My personal opinion on bitcoin (the specific blockchain, not the tech), is
that it is either a good currency or a good investment, it can't be both.
Since people are calling it a currency and treating it like an investment,
I've only bought/sold it before/after transactions.

With a pump-and-dump scheme, you have a small number of people who are
insincere (the dumpers) and a large number of people who are sincere (the
pumpers). For example, you have promoters saying "BTC is decentralized"
because the ledger is decentralized, but on the other hand ownership and
mining power are highly concentrated.

One area where I think the author is wrong is that he seems to be predicting a
slow death. I think that is unlikely since it has already crashed hard twice
in three years: [https://blockchain.info/charts/market-
price?timespan=all](https://blockchain.info/charts/market-price?timespan=all)

EDIT

Here is an example of some stock market manipulation from the 1800s:

 _The entire period in the affairs of the Erie system from the ascendancy of
Daniel Drew in 1851 to the end of the Civil War witnessed an endless
succession of stock-market exploits both large and small. In the spring of
1866, however, Drew found an opportunity to achieve a real masterpiece in
manipulation. The stock of the Erie road was then selling at about 95 and the
company was in pressing need of funds. The treasurer came to the rescue as
usual and made the necessary advances on adequate security. The company had in
its treasury a considerable amount of unissued stock and had also the legal
right to issue bonds to the extent of $3,000,000 which could be converted into
stock. Drew took these bonds and the unissued stock as security for a loan of
$3,500,000.

It so happened, naturally, that Drew was soon heavily short of Erie stock in
Wall Street. The market was buoyant; speculation was rampant; and the outside
public, the delight and prey of Wall Street gamblers, were as usual drawn in
by the fascination of acquiring wealth without labor. All this time our
friend, Daniel Drew, was quietly selling Erie stock and closing contracts for
the future delivery of the certificates; and he was doing this at rising
prices. As the days went by, his grave, desponding manner grew more and more
apparent. Erie stock continued to rise. In the loan market its scarcity became
greater hour by hour. The rumor began to spread that "Uncle Daniel" was
cornered. His large obligations for future delivery must be met. Where was the
Erie stock to come from? The stock continued to soar, and Treasurer Drew
seemed to become more and more depressed.

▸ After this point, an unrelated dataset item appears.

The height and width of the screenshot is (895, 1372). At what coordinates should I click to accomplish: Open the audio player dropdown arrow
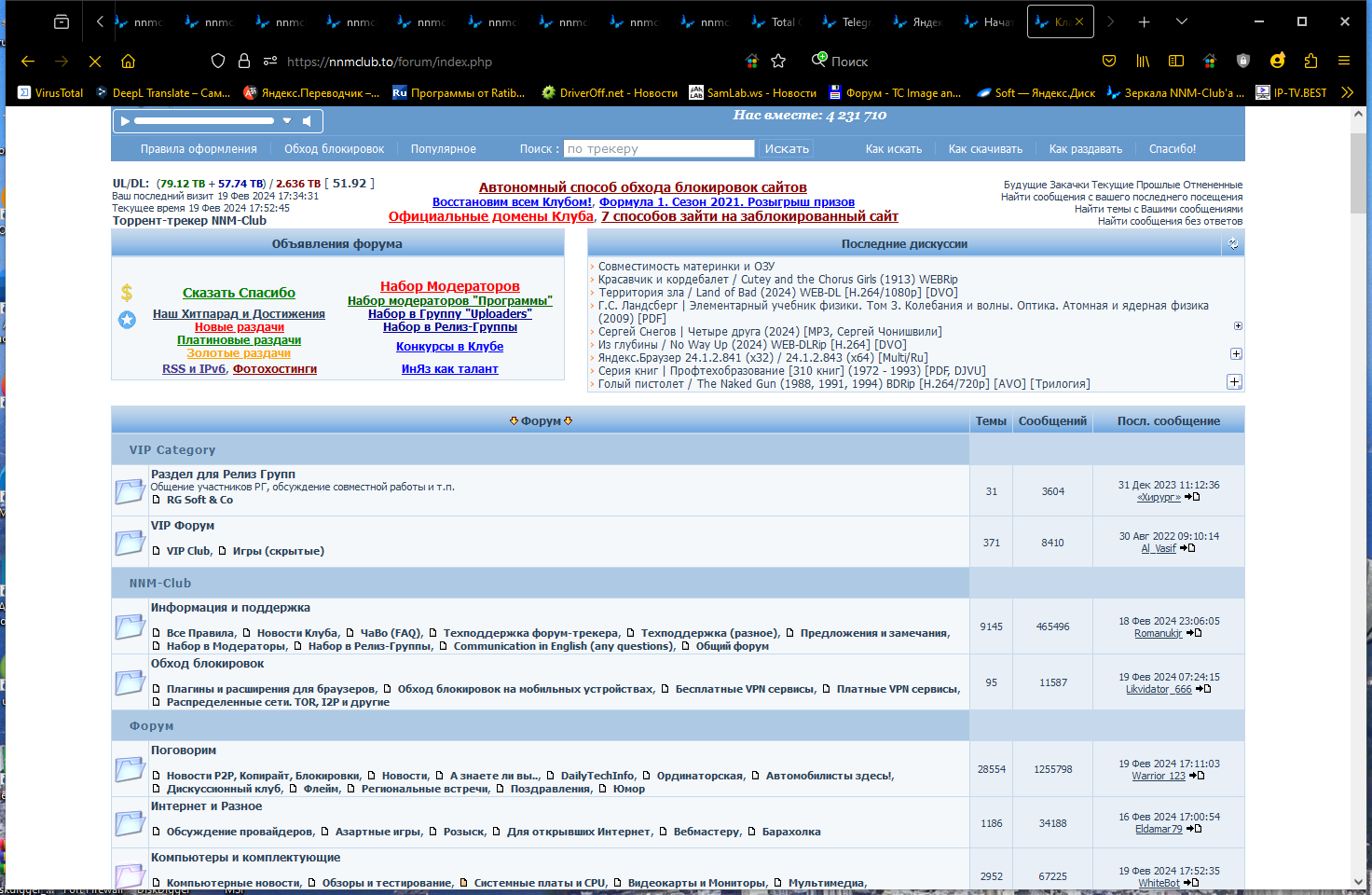(x=287, y=120)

Then the blow fell. Drew laid his hands on the collateral which he held for
his loan to the Erie. In the twinkling of an eye his $3,000,000 in Erie bonds
was converted into Erie stock, which he proceeded to dump in Wall Street. Eric
quotations fell from 90 to 50. Every one at last realized the trap—but not
before Daniel Drew had pocketed a few millions in profits._

Source: Moody, The Railroad Builders, Chapter 6.

[http://www.gutenberg.org/ebooks/3036](http://www.gutenberg.org/ebooks/3036)

[https://archive.org/stream/cu31924070687961#page/n93/mode/2u...](https://archive.org/stream/cu31924070687961#page/n93/mode/2up)

The struggle for control that follows the part I quoted is also pretty
interesting.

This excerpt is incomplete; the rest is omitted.